Highlights & Insights¶
- Framework as an Off-policy RL problem: Treating "quantized rollout" as an off-policy issue and using behavior/proximal separation in Decoupled PPO is a clever mapping that leverages mature trust region tools.
- ACR Insight: The derivation shows that truncating the behavior policy implicitly contracts the clipping range. Modifying the upper bound to \((1+\epsilon)/r_{i,t}\) cancels this contraction effect—a structural solution rather than an arbitrary hyperparameter.
- UAQ \(s^2\) Leverage: A simple invariant scaling reduces quantization noise and amplifies updates simultaneously, yielding an \(s^2\) net improvement. This cost-free trick (pre-training only) can be applied to any low-precision training where updates are "drowned out" by quantization noise.
Limitations & Future Work¶
- Only validated down to 8-bit (INT8/FP8); stability of ACR/UAQ at 4-bit (NVFP4) remains unknown.
- FP8 KV cache was excluded due to vLLM maturity, leaving potential rollout speedups on the table.
- \(s=1.5\) is an empirical value; the lack of a theoretical derivation for the optimal \(s\) across different models/tasks remains a question.
- Future directions: Making UAQ scaling learnable or layer-wise adaptive, or combining it with other compression methods like weight pruning.
Related Work & Insights¶
- vs FlashRL (TIS): FlashRL uses TIS to mitigate training/inference engine differences but is only stable for ~500 steps. QuRL identifies that TIS collapses over long durations due to gradient bias from behavior truncation, fixes it with ACR, and adds UAQ to address the orthogonal issue of updates being swallowed by quantization.

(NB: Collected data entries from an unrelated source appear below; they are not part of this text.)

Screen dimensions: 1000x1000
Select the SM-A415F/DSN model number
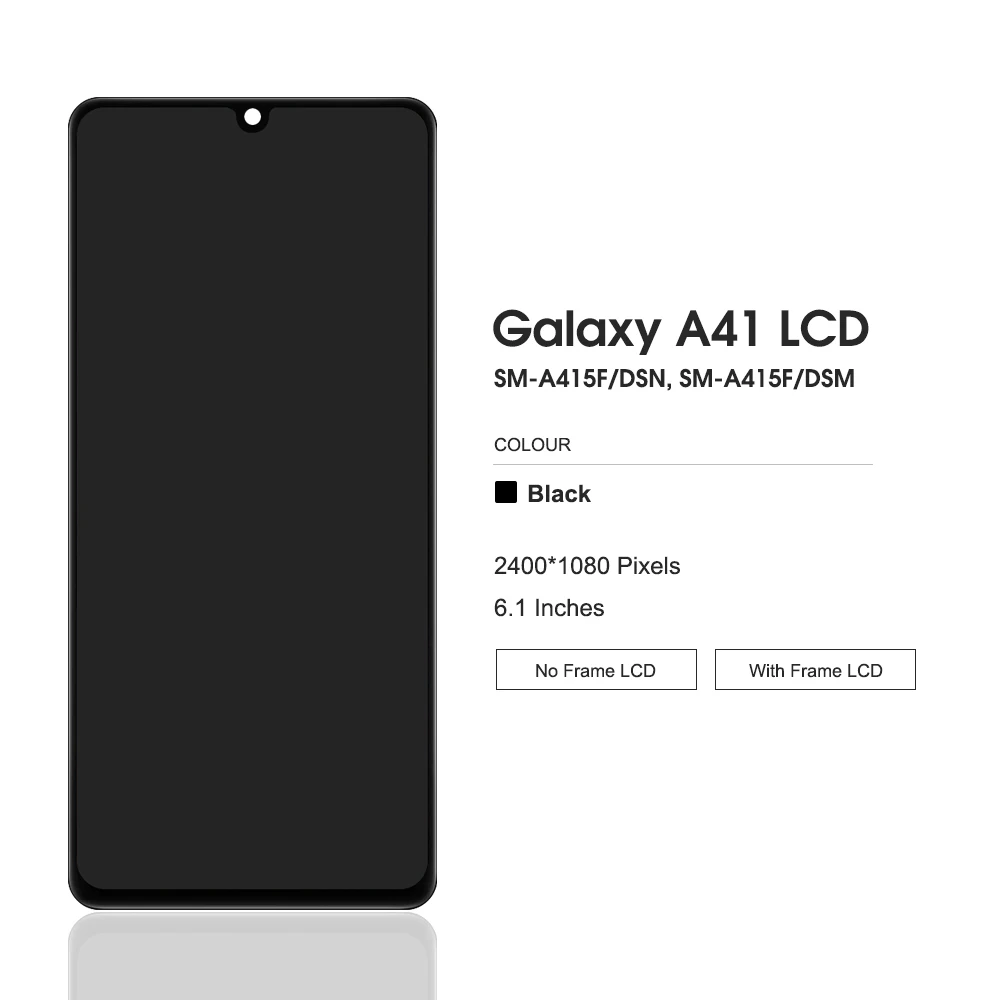point(580,379)
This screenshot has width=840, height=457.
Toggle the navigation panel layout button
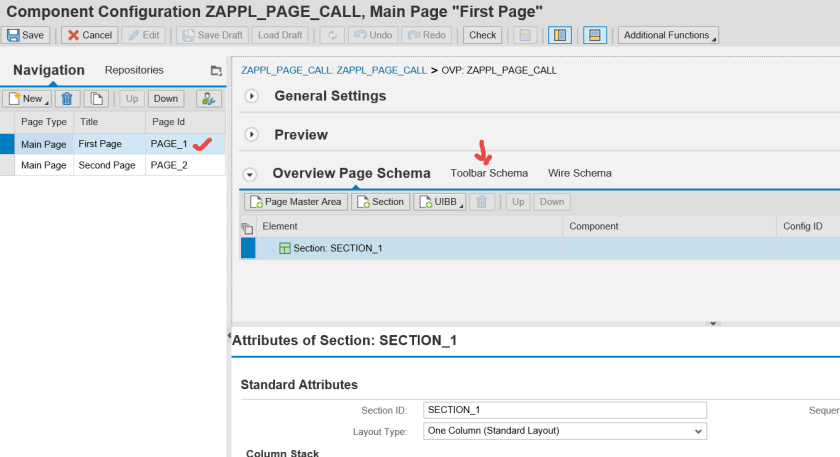pos(561,35)
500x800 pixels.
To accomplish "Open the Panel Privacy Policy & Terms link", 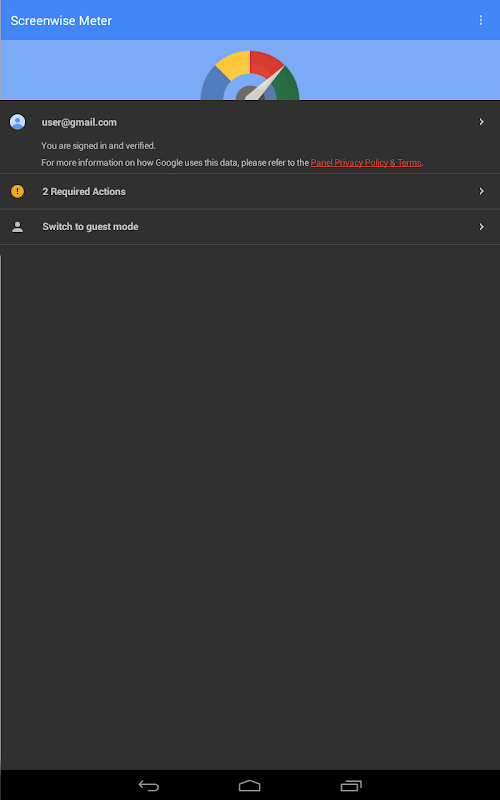I will tap(366, 163).
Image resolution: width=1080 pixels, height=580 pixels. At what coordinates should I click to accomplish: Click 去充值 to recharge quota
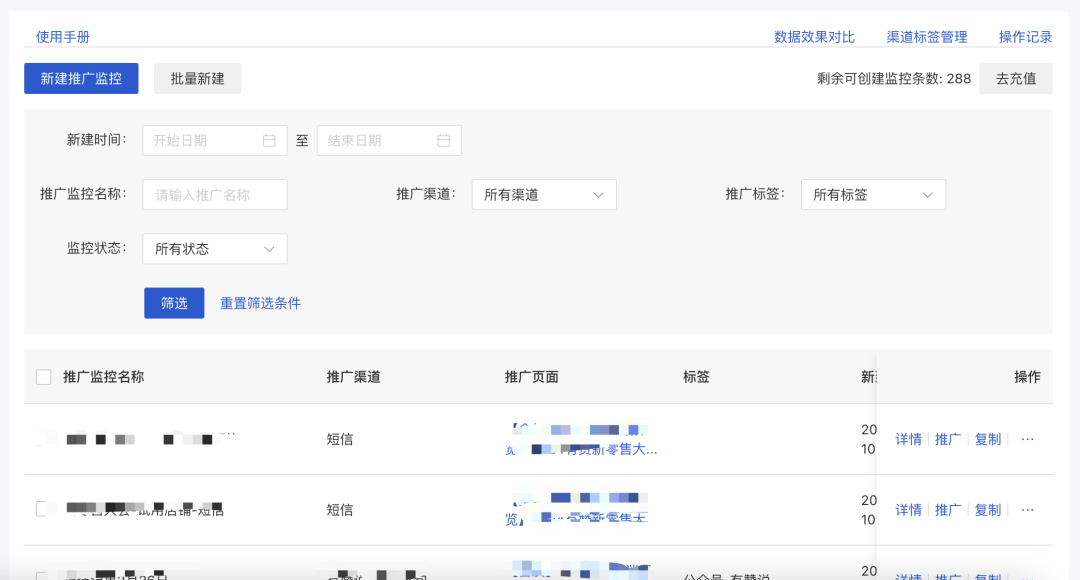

- vs PTQ/QAT: Regular PTQ recalibration is too costly per step; QAT exacerbates engine differences and importance sampling bias. QuRL follows a middle path—one-time quantization with implicit gradient influence.
- vs Naive "RL + Quantized Rollout": Direct application of GRPO fails (near 0 score on AIME). The QuRL triad (Decoupled Objective + ACR + UAQ) restores performance to near-BF16 levels.
Rating¶
- Novelty: ⭐⭐⭐⭐ Systematizing quantized rollout as off-policy RL is insightful; ACR is derived structurally, and UAQ's \(s^2\) leverage is clever.
- Experimental Thoroughness: ⭐⭐⭐⭐ Covers three RL algorithms across multiple GPU types and models;主 experiments, ablations, and throughput are comprehensive, though limited to 8-bit.
- Writing Quality: ⭐⭐⭐⭐ Clear chain of logic from problem to failure cases to solution; formulas and figures are well-coordinated.
- Value: ⭐⭐⭐⭐ Directly addresses the 70% rollout bottleneck in RLVR with 20%–80% speedup and minimal loss; high engineering value.